T&D World Magazine

Transpower Proposes HVDC Pole 1 Replacement

Transpower, New Zealand, submitted an investment proposal with the Electricity Commission on May 2, 2008, to replace Pole 1 of the HVDC inter-island link. The new pole will be a state-of-the-art thyristor valve unit and will increase the capacity of the overall HVDC link to 1000 MW from 2012, and 1200 MW from 2014.

The HVDC link, which links Benmore Substation in the South Island and Haywards Substation just north of Wellington, consists of two separate circuits, each with its own major converter system at each end. The converters are called Pole 1 and Pole 2. The current Pole 1 includes equipment that is 43 years old and was shut down late last year. Half of that pole has now been returned to service for use in critical periods. Pole 2, which was fully commissioned in 1992, continues to operate reliably and has been able to carry additional electricity since Pole 1 was shut down.

The HVDC link also includes three undersea cables across the Cook Strait – two connected to Pole 2 and one to Pole 1. These three cables are in good condition.

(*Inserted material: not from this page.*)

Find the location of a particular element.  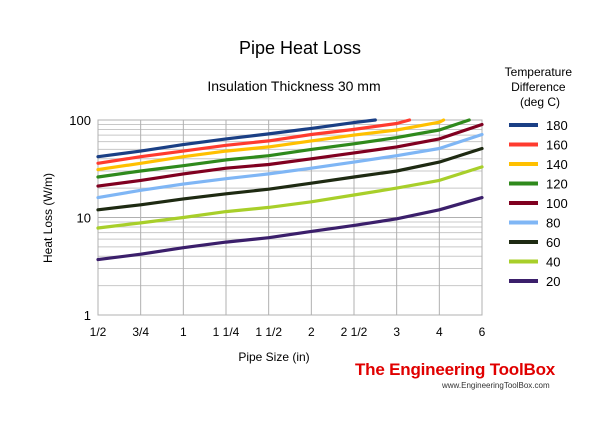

The HVDC inter-island link is a key part of New Zealand’s electricity makeup. It provides:

  • the South Island with access to the North Island’s gas and coal generation, (important for the South Island during dry winter and summer periods)
  • the North Island with access to the South Island’s large hydro generation capacity (important for the North Island during peak winter periods).

Transpower’s Chief Executive Patrick Strange said that the technology that the existing Pole 1 uses was ground breaking technology when developed but has now been superceded by better, more efficient thyristor technology.

“The investment proposal for a new Pole 1, estimated to cost around $700 million, follows many months of consultation and engagement with interested parties on the approach, assumptions, methodology and options in investigating the need for a replacement.”

“The HVDC link is an important link for New Zealand as it balances the energy use between islands, which is more sustainable for the country. It also helps to facilitate renewable generation.”